_PROBLEM DESCRIPTION_: Using the data below, copy out all lines with the word "panel".

(Beginning of AVAILABLE RECORDS)

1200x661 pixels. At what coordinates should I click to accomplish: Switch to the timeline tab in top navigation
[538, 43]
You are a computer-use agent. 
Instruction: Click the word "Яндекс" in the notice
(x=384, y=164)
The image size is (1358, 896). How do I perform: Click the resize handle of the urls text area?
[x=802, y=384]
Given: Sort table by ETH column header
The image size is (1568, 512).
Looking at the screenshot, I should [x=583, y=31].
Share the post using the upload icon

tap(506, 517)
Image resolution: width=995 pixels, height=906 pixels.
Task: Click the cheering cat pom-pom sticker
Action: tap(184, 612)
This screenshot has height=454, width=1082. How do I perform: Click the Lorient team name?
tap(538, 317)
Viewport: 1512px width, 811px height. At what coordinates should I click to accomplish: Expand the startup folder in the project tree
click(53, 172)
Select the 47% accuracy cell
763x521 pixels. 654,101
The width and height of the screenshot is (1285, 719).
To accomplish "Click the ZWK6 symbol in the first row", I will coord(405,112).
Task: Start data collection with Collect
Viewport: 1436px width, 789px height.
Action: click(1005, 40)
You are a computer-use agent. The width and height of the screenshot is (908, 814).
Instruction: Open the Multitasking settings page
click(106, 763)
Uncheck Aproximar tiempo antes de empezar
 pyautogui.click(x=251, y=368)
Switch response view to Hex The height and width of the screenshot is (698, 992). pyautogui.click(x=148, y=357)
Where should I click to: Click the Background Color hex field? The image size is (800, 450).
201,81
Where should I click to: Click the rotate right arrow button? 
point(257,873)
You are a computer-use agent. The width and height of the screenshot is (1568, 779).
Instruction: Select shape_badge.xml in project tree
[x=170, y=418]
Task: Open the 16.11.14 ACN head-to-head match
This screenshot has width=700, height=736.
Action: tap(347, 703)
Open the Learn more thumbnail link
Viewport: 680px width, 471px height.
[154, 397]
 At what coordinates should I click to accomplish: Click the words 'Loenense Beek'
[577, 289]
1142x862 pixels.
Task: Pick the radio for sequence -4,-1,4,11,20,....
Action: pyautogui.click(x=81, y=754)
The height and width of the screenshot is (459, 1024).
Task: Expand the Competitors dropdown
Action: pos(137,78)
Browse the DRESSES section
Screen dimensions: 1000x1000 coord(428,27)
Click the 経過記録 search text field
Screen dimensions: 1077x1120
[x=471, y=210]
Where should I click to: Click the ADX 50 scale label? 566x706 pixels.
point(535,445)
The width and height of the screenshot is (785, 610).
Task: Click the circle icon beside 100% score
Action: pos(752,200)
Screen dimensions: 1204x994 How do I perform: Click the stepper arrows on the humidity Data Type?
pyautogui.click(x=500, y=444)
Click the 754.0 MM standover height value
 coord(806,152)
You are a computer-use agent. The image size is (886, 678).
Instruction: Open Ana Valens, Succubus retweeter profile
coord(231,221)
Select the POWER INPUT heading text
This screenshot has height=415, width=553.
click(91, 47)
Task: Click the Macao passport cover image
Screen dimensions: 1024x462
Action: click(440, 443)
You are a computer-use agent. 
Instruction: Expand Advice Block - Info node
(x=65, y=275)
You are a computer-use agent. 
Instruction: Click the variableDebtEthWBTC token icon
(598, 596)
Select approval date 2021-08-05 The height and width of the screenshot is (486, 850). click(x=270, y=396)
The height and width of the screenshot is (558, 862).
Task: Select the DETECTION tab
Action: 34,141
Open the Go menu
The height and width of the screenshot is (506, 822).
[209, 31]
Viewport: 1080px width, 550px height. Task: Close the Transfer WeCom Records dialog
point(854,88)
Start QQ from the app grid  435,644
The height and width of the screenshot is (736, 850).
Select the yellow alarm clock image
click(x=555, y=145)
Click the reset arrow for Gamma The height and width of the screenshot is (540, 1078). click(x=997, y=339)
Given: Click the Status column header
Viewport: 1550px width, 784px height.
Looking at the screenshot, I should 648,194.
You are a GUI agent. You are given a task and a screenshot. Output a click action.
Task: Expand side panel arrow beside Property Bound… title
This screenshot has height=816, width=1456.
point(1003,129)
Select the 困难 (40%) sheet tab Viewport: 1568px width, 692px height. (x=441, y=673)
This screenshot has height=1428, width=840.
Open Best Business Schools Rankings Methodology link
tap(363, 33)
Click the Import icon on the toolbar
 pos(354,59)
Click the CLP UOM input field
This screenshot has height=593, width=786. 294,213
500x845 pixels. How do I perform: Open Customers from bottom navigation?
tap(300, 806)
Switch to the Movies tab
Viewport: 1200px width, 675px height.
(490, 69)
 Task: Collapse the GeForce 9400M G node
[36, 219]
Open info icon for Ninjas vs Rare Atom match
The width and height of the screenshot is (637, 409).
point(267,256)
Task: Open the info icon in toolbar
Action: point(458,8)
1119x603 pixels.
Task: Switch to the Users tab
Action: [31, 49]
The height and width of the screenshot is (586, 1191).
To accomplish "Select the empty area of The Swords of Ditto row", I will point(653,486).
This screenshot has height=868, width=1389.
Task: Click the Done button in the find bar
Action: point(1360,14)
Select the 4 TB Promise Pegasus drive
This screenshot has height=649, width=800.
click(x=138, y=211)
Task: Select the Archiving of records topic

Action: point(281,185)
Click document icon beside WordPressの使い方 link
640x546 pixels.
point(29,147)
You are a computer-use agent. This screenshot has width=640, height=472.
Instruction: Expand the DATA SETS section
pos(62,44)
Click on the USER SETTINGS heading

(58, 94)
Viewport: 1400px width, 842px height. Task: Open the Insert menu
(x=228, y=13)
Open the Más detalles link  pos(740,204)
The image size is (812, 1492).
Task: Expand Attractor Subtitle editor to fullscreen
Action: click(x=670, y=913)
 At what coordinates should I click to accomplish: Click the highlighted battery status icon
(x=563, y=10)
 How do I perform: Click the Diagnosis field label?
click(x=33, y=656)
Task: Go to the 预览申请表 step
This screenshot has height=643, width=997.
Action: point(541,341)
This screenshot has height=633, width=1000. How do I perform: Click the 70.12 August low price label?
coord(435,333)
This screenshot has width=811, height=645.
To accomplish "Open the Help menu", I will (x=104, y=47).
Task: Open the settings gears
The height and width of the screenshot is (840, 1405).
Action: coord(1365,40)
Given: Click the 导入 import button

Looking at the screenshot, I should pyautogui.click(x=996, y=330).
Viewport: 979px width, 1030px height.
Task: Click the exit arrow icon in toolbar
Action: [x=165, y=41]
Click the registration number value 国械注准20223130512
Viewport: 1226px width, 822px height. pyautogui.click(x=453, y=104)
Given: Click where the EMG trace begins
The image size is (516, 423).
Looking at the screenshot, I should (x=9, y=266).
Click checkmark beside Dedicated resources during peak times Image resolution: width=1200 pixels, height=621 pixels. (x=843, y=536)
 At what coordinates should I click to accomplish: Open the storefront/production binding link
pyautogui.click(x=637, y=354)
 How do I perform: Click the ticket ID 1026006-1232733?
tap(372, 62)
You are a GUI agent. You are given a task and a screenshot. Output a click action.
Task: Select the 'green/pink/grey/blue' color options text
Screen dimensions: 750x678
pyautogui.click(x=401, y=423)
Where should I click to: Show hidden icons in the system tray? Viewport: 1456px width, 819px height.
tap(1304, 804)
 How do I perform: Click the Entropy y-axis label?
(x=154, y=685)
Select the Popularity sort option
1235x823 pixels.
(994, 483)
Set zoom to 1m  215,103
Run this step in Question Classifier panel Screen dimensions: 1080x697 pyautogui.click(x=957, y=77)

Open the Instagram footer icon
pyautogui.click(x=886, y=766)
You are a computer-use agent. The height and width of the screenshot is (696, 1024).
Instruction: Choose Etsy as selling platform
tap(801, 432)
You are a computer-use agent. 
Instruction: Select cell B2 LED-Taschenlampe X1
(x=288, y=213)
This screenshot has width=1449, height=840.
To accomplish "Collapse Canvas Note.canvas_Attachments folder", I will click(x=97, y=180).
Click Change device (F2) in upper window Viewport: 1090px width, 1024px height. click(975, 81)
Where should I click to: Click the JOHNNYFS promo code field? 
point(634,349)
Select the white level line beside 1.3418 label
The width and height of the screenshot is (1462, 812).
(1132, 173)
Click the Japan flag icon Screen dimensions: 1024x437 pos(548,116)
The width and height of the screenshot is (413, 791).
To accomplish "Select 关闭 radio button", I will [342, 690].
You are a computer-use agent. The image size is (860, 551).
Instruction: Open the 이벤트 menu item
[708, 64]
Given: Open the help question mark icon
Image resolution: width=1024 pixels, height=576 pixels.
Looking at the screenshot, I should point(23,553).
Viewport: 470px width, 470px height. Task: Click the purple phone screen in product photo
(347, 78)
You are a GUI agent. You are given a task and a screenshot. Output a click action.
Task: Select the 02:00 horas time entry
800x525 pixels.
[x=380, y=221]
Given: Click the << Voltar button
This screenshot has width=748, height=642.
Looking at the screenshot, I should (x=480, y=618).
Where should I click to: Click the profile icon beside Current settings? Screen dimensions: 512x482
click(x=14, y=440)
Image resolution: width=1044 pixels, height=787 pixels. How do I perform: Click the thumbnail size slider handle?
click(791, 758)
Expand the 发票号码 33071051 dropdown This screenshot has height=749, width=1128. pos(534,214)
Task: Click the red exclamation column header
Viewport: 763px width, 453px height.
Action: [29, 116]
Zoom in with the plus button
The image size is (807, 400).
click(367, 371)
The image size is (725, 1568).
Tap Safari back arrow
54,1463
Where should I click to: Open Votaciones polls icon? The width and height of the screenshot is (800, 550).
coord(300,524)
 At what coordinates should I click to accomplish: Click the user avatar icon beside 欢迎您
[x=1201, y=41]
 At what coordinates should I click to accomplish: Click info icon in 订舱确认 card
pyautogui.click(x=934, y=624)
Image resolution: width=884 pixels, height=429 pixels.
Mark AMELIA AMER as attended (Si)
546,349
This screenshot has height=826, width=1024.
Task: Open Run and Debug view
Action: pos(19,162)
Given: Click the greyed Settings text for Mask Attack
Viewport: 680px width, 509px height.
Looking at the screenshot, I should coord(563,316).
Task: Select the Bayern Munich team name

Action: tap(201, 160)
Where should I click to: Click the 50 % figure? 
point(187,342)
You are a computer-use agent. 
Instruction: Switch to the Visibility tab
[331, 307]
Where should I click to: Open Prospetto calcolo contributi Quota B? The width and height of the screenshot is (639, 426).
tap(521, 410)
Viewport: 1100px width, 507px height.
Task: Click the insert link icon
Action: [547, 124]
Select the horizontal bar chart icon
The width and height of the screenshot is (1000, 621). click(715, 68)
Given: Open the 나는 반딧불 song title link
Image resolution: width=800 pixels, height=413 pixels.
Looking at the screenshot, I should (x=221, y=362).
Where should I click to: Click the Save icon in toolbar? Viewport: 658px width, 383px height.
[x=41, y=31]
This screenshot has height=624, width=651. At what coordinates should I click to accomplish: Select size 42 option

(End of AVAILABLE RECORDS)

_ANSWER TO THIS PROBLEM_:
Task: Expand side panel arrow beside Property Bound… title
Run this step in Question Classifier panel Screen dimensions: 1080x697 pyautogui.click(x=957, y=77)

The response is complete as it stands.